Railway hazardous chemical transportation, a high-risk activity that endangers personnel, infrastructure, and ecosystems, directly undermines the sustainability of the transportation system and regional development. Traditional risk management algorithms, which rely on empirical rules, result in sluggish emergency responses (with an average response time of 4.8 h), further exacerbating the environmental and economic losses caused by accidents. The standalone DBSCAN algorithm only supports static spatial clustering (with unoptimized hyperparameters); it lacks probabilistic reasoning capabilities for dynamic scenarios and thus fails to support sustainable resource allocation.
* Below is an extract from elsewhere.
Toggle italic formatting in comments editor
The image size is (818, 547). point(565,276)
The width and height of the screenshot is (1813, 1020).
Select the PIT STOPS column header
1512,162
To address this gap, this study develops a DBSCAN–Bayesian network fusion model that identifies risk hotspots via static spatial clustering—with ε optimized by the K-distance method and MinPts determined through cross-validation—for targeted prevention; meanwhile, the Bayesian network quantifies the dynamic relationships among “hazardous chemical properties-accident scenarios-material requirements” and integrates real-time transportation and environmental data to form a “risk positioning-demand prediction-intelligent allocation” closed loop. Experimental results show that the fusion algorithm outperforms comparative methods in sustainability-linked dimensions: ① Emergency response time is shortened to 2.3 h (a 52.1% improvement), with a 92% compliance rate in high-risk areas (e.g., water sources), thereby reducing ecological damage. ② The material satisfaction rate reaches 92.3% (a 17.6% improvement), and the neutralizer matching accuracy for corrosive leaks is increased by 26 percentage points, which cuts down resource waste and lowers carbon footprints. ③ The coverage rate of high-risk areas reaches 95.6% (a 16.4% improvement over the standalone DBSCAN algorithm), with a 27.5% reduction in dispatch costs and a drop in resource waste from 38% to 11%. This model achieves a leap from static to dynamic decision-making, providing a data-driven paradigm for the sustainable emergency management of railway hazardous chemicals. Its “spatial clustering + probabilistic reasoning” path holds universal value for risk control in complex systems, further boosting the sustainability of infrastructure.